Moreover, there is a stigma attached to women who have had more than one husband. So on top of the usual concerns about whether a marriage will work if they remarry, women are afraid of being branded women with multiple husbands, Ms. Thida said. “In the countryside, it’s even more difficult for women who are divorced or widowed to remarry because of that mindset,” she said.
But even in cities, she added, “I see a very small number of divorced women and widows remarrying, and only if they are financially independent and well-educated.” This is why so many widows and divorced women fall into depression, Ms. Thida noted.

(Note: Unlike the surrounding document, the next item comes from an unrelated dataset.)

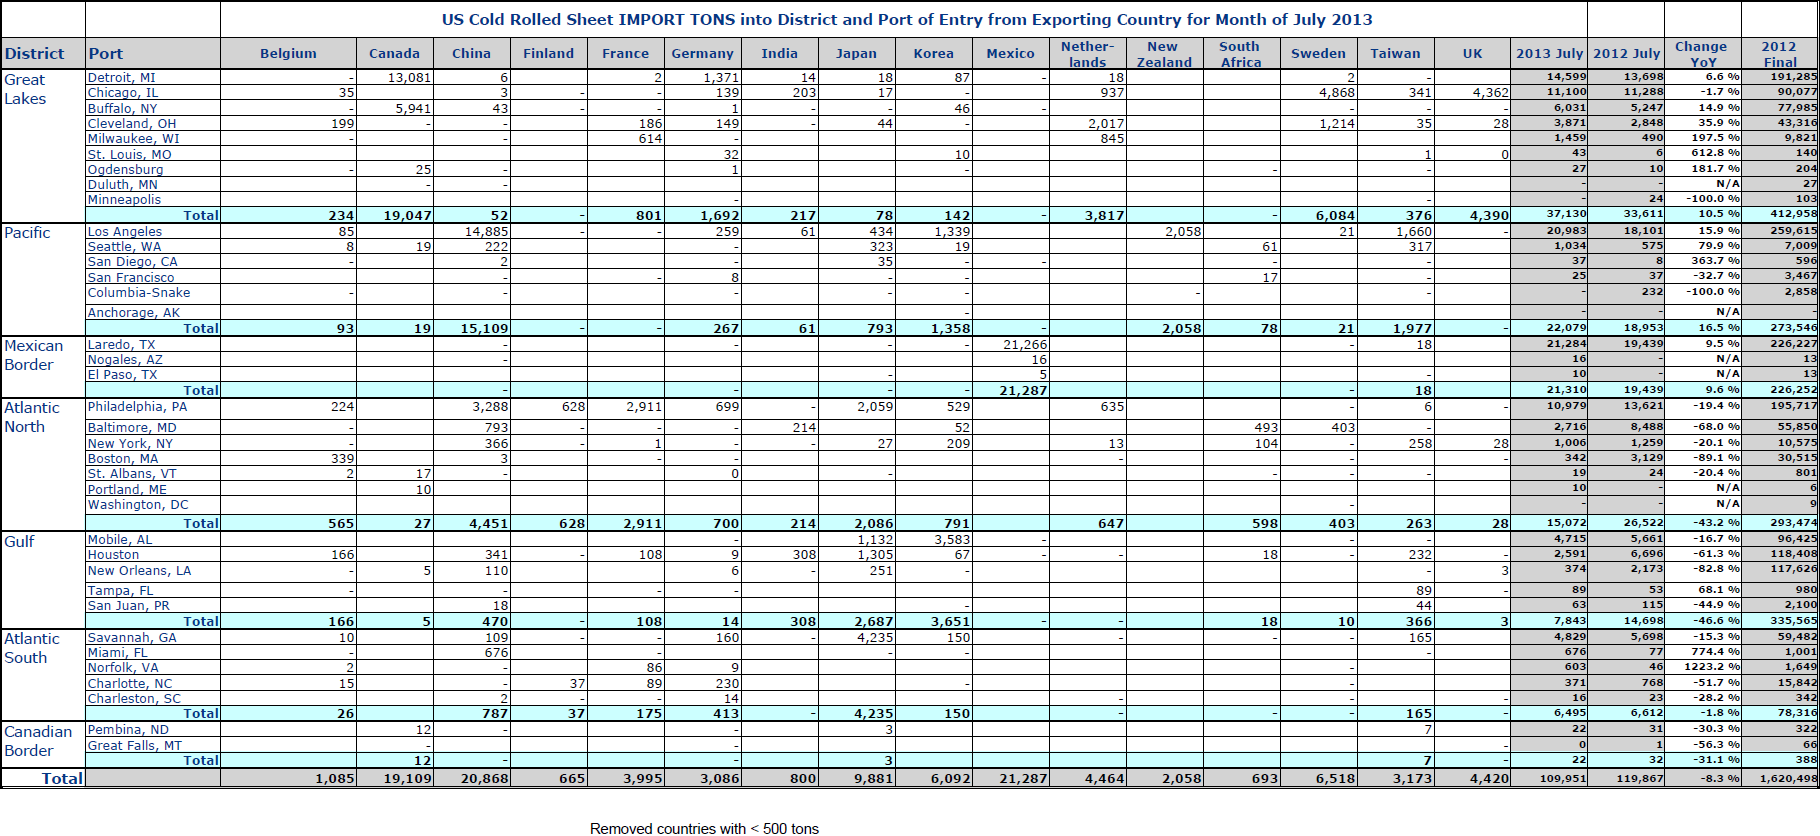Click the New Orleans, LA port link
The width and height of the screenshot is (1820, 836).
[139, 570]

“Some women seem to think that losing a husband is losing everything in life,” Mr. Chankrim said.
Many Western women, however, adopt a different attitude, whether widowed or divorced, he said. “They stay strong and live with confidence. I hope my paintings will encourage Cambodian women to do the same.”
Mr. Chankrim, who graduated from the art school of Phare Ponleu Selpak in Battambang City in 2013, is part of a group of artists who share living and studio space in the city, calling themselves Romcheik 5.
He spent more than a year on his latest series, which he hopes will also encourage people to view divorced women and widows differently.
The exhibition at Java Cafe opens at 6:30 p.m. on Wednesday and will run through November 29.